On Thursday, Bulgaria’s DANS state security agency released a statement saying no customs records existed concerning the export of such goods.
The trail of companies suggests an effort to hide the provenance and to obfuscate the supply chain of the devices that eventually ended up in the hands of Hezbollah.
The walkie-talkies on the other hand resembled those manufactured by Japanese firm Icom, security experts pointed out.

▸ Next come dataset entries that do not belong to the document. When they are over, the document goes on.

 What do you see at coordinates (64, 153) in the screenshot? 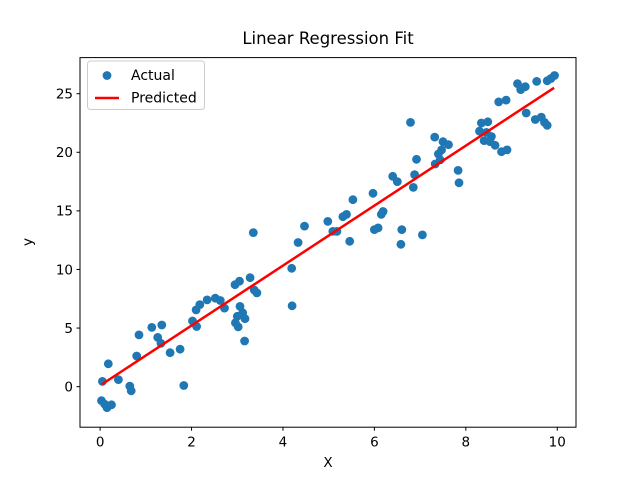
I see `y-tick-label: 20` at bounding box center [64, 153].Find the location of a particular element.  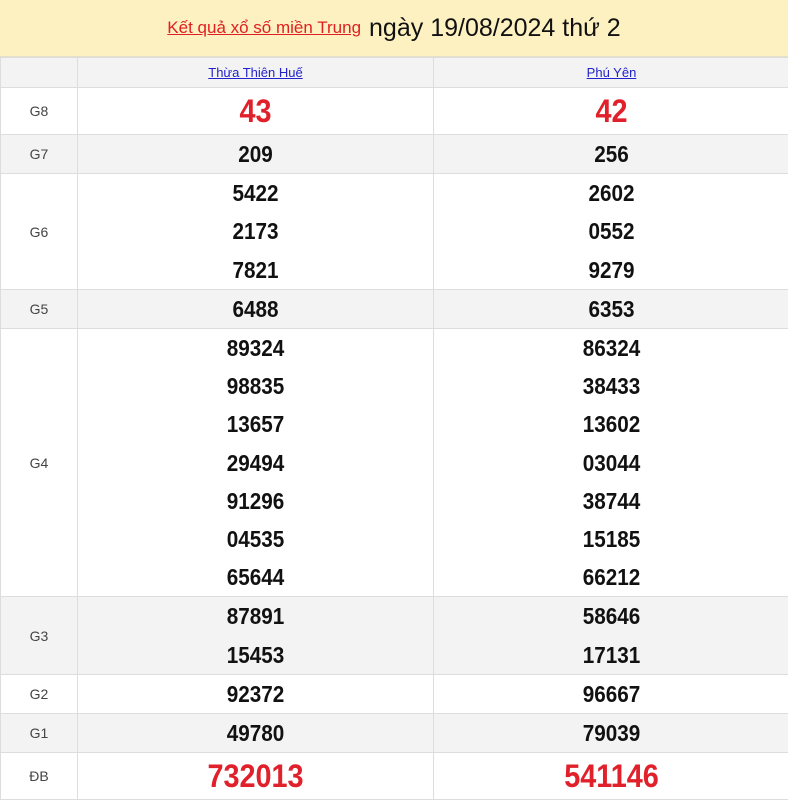

prize-number: 87891 is located at coordinates (256, 616).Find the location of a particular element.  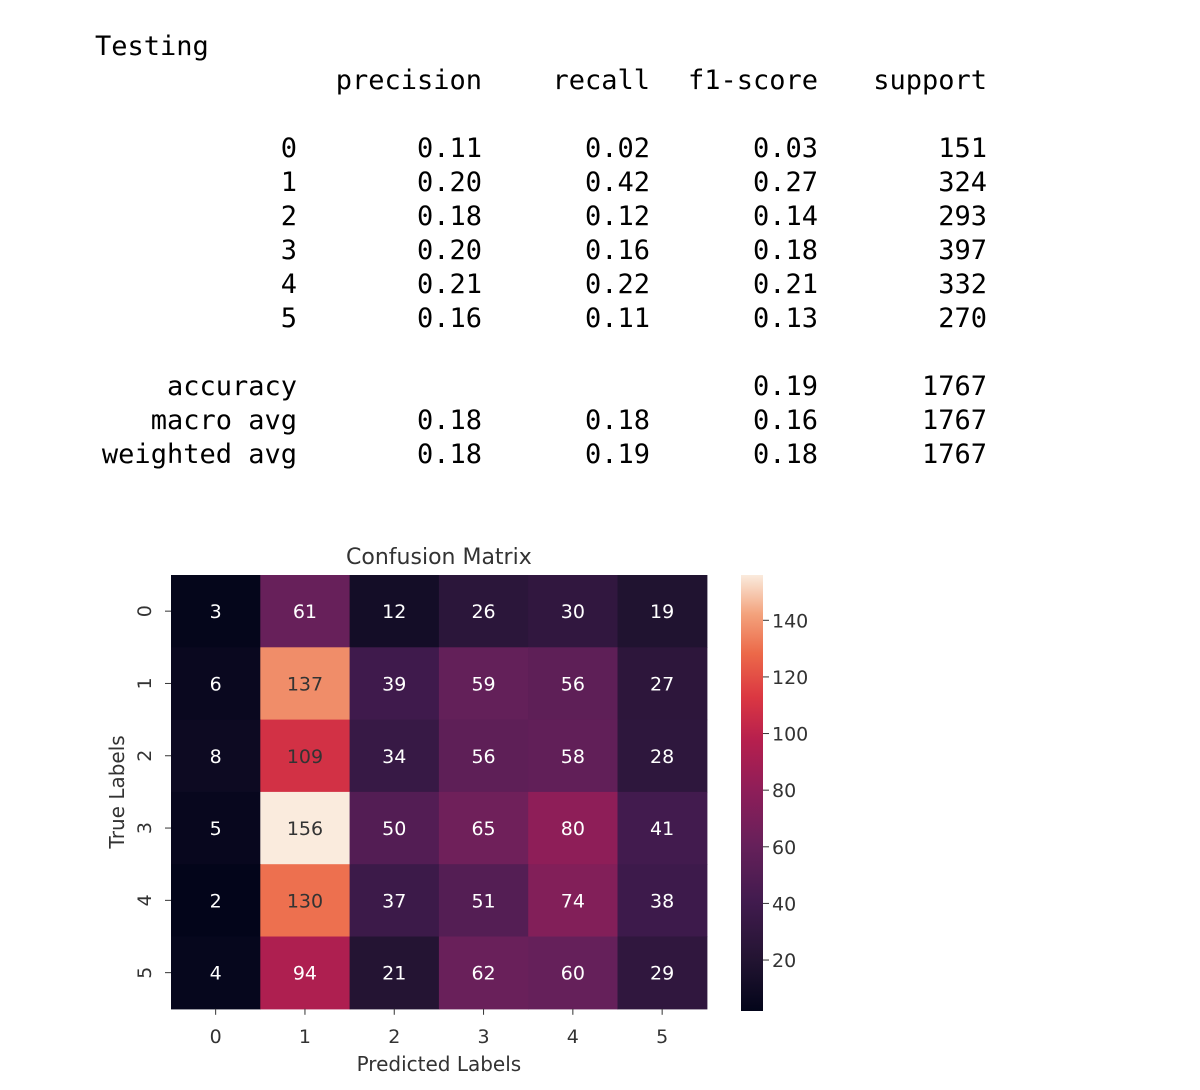

colorbar-tick-label: 140 is located at coordinates (790, 621).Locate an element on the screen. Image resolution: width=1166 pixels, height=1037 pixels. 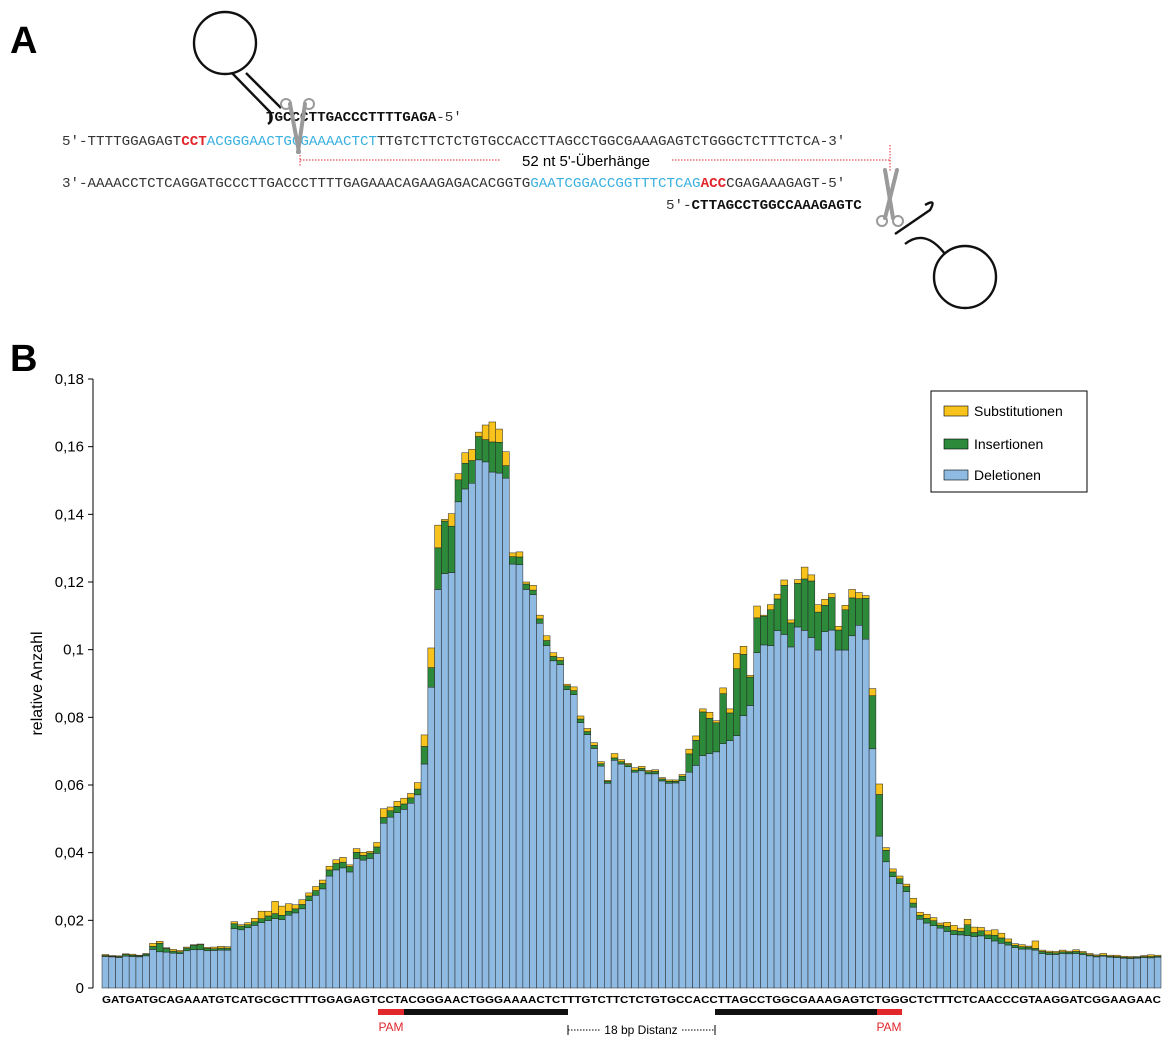
legend-swatch-deletions is located at coordinates (956, 475).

But Icom said the model “was discontinued about 10 years ago, and since then, it has not been shipped from our company,” in a statement Thursday.
Why blow them up now?
Israeli Prime Minister Benjamin Netanyahu faces a variety of domestic challenges aggravated by his government’s 11-month war in Gaza.
According to Sir Alex Younger, former chief of the United Kingdom’s MI6 foreign intelligence service, Netanyahu needed to demonstrate to his right-wing coalition that he was addressing the terror confronting Israel: “This is a big provocation by Netanyahu, and shows a real willingness to up the ante,” Younger told POLITICO.
Will the attacks change the war?
Younger said that although there were circumstances in which the attack on Hezbollah “escalates catastrophically,” he didn’t see it as a likely outcome.
“It is incredibly embarrassing [to them], but Hezbollah doesn’t want a full-scale war with Israel,” he said. “It would degrade their capabilities.”
Muggah said he believed the Israeli operation could trigger a retaliation, but might equally push Hezbollah to return to peace talks.
Hours after the second wave of explosions rocked Lebanon Wednesday, Israeli Defense Minister Yoav Gallant said the war was entering a “new phase” and announced Israeli troops would be moved to the north of the country.
In response, Hezbollah Secretary-General Hassan Nasrallah said in a public address on Thursday that while Israel’s aim may have been to stop a conflict with forces in Lebanon, that wasn’t happening.
“In the names of the martyrs and of all those that have been supportive of Gaza, we say to Gallant and Netanyahu: The Lebanon front will not stop until the aggression on Gaza stops.”